Bertolini also leads Oscar Health, which provides insurance to individuals, families, employers, and employees through the individual market. Oscar, which last year reported revenue of $11.7 billion and whose market value is $8.5 billion, is small compared with Bertolini’s other stops. But Bertolini, who joined as CEO in 2023, says he accepted the job because he saw an opportunity to transform a flawed system. “We have a shot at actually figuring out how to make healthcare work for all Americans,” he says. “That’s why I’m there.”

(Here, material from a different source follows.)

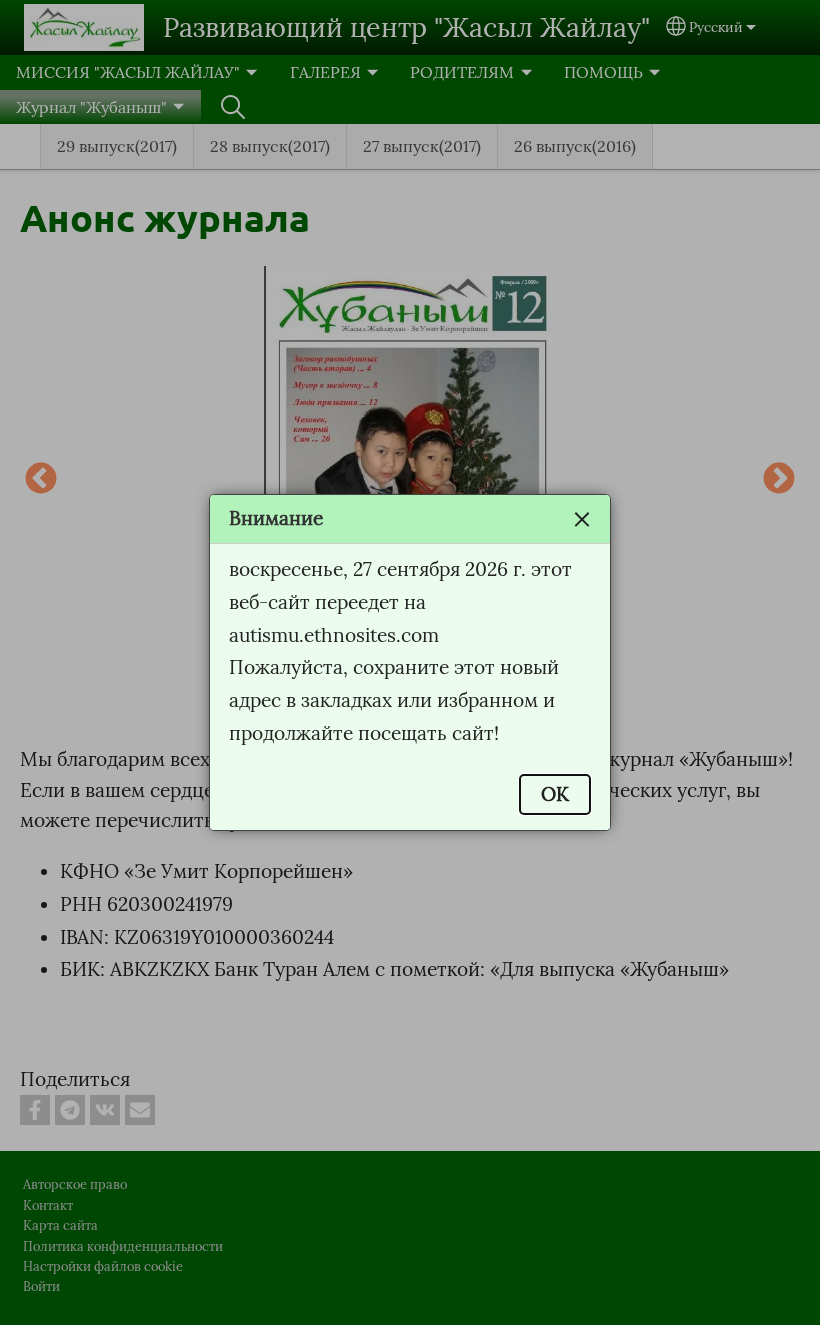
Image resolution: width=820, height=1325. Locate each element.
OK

Tailored, tech-first networks
Oscar Health, founded in 2012 by Joshua Kushner, Kevin Nazemi, and Mario Schlosser, builds provider networks tailored to local communities rather than tapping the broad commercial networks used by legacy carriers. Bertolini says this strategy, coupled with a technology-first approach, delivers better cost control and customer care.
Last year, the company introduced Oswell, a personal AI health assistant powered by OpenAI models. Oswell can help patients with tasks such as tracking medications and appointments and answering questions about lab results. Oscar clinicians can also use the tool to review treatment options. Earlier this year, Oscar launched Lucie Health Marketplace, a platform Bertolini has described as “Airbnb for healthcare.”
Since Bertolini’s arrival, Oscar has increased its membership from about 1 million to about 3 million. The company reported a 53% increase in first-quarter revenue to $4.6 billion and affirmed that it would be profitable in 2026, reversing a loss in 2025. The stock price has more than doubled this year despite the expiration of Affordable Care Act subsidies. The company says it responded to the sunsetting of the tax credits by launching new low-cost products during open enrollment 2026 for consumers losing enhanced premium tax credits.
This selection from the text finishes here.